Elsewhere, the ghosts of Lunchtime O'Booze are being exorcised. Buzz has moved to places like Marceline, with its laptop-friendly bar area, house-pressed green juice and strategic reserves of crayons and dog biscuits. Restaurants made for bashing expense accounts the old way can feel by comparison like taking part in a historic re-enactment.

"We've noticed a shift in the habits and behaviours," said David Bardot, global managing director of Roka, a group of robatayaki restaurants that in its 20th year of operation recently added a weekday set menu. "Long, leisurely lunches where the food and drinks flow are still very much in existence, but the amount of people visiting for a quicker, more modest meal, is definitely increasing."

But while diners eat cleaner, their gossip has been getting more grubby. Rumours of real importance arrive digitally, so what's left to talk about tends to be scandal.

While diners eat cleaner, their gossip has been getting more grubby

The City's biggest word-of-mouth stories this year (or rather, the ones to have reached this author) are about sex, drugs and related messiness. They're rollicking tales, but their dissemination has probably not added much to the nation's GDP. When Peter Rees was working to preserve the Square Mile's soft power, this was probably not the type of information exchange he had in mind.

Has something important been lost? Possibly. It's not the gossip necessarily, since good stories always travel, but the stuff around it. An average work day has less time and fewer opportunities to learn about a person's trade in their own unfiltered words. Everyone has to get by on a little less conversation.

Long lunches inspire deep thought. The critic Robert Applebaum, in Dishing it Out, his 2011 book about why society needs restaurants, keeps coming back to the phrase "surplus enjoyment". It's a concept popularised by the philosopher Slavoj Žižek, but since his definition would exceed the remaining word count several times over, my paraphrasing will have to suffice.

Very approximately, surplus enjoyment is any illicit or immoderate pleasure from inessential activity. Restaurants fit the definition because, while we all need to eat, no one's daily survival depends on choosing between a deluxe bento from Nobu or a porterhouse steak from Hawksmoor.

Business lunches double the surplus. Any enjoyment is on someone else's time and, ideally, someone else's money. Pleasures are stolen from toil. All the best workweek lunches are illicit, immoderate and entirely inessential.

Gossip has the same appeal.
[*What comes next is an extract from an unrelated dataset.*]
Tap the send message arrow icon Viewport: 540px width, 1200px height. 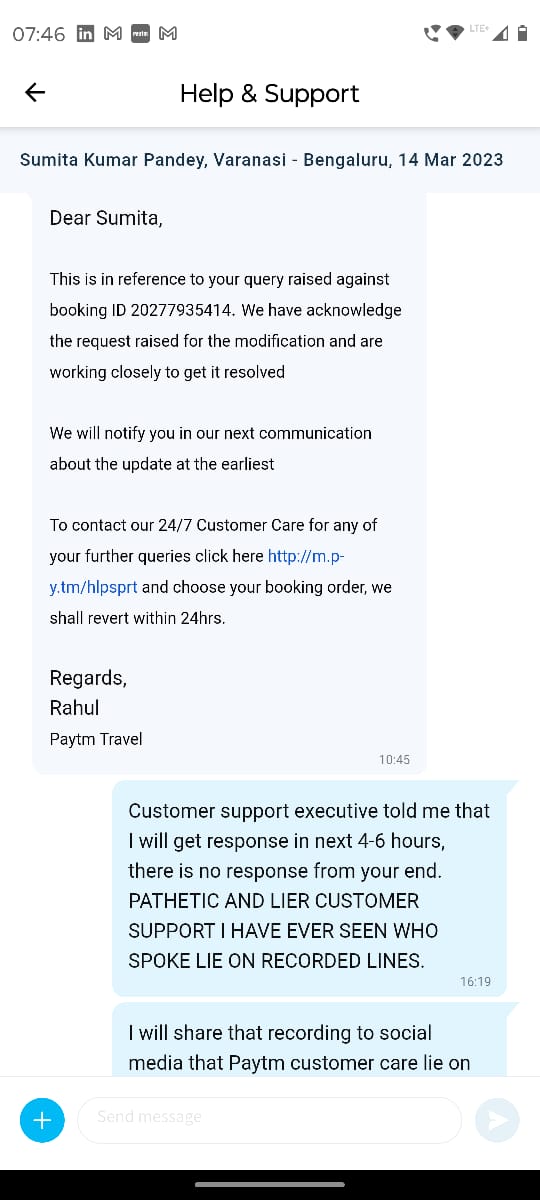coord(497,1120)
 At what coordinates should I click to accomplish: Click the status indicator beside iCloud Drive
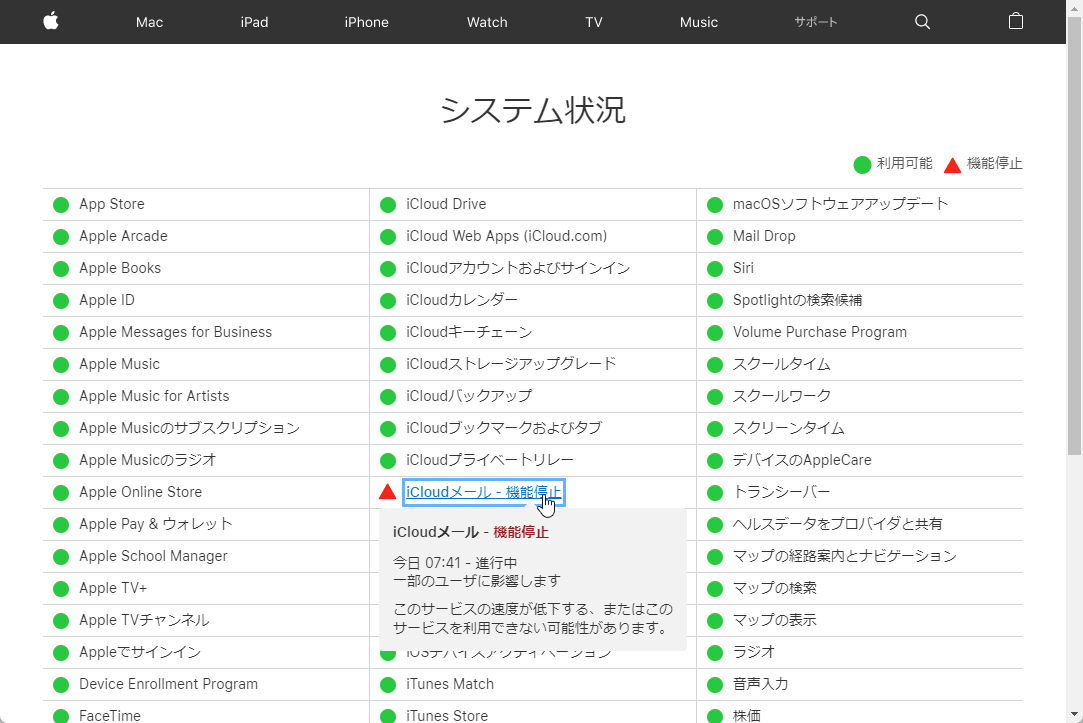(x=387, y=203)
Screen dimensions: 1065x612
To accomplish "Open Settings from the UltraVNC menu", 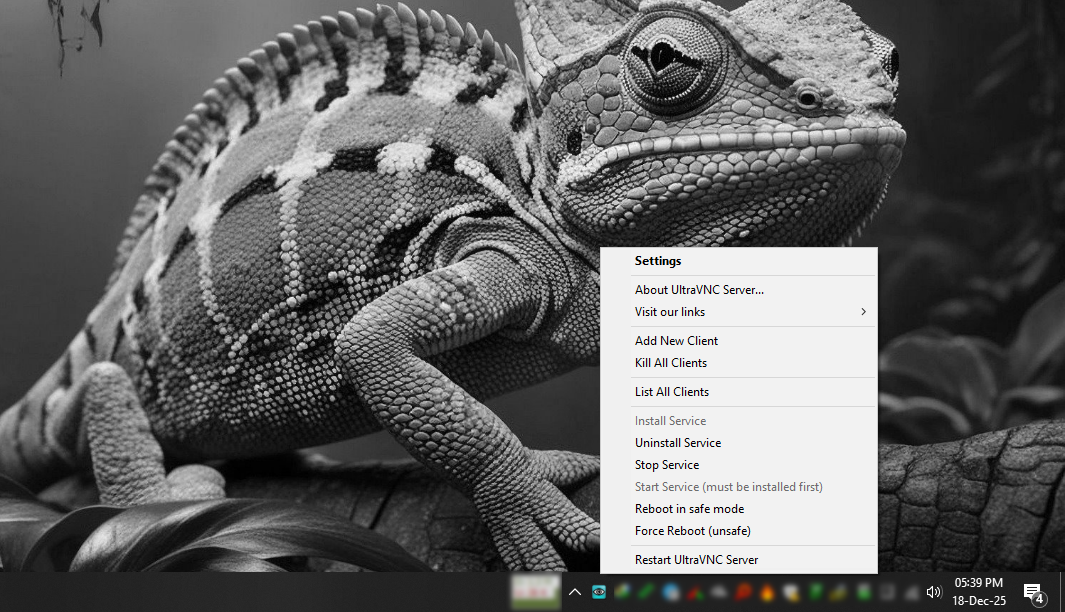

It's the extra sauce, an oofy garnish on workaday normality. Maybe that's why gossip is described in similar ways to food and drink. We serve the tea, spill the beans, stir the pot, dish it up. A good rumour can be juicy, spicy, salty and delicious, in ways that a good PowerPoint presentation cannot.

But maybe that's overthinking it.

No office is so happily industrious that leaving isn't an escape. No job is so important that it can't be interrupted by stories someone doesn't want you to hear. Gossip and lunch pair naturally, because who doesn't appreciate an opportunity to bisect a workday with word from the grapevine and a two-sip martini?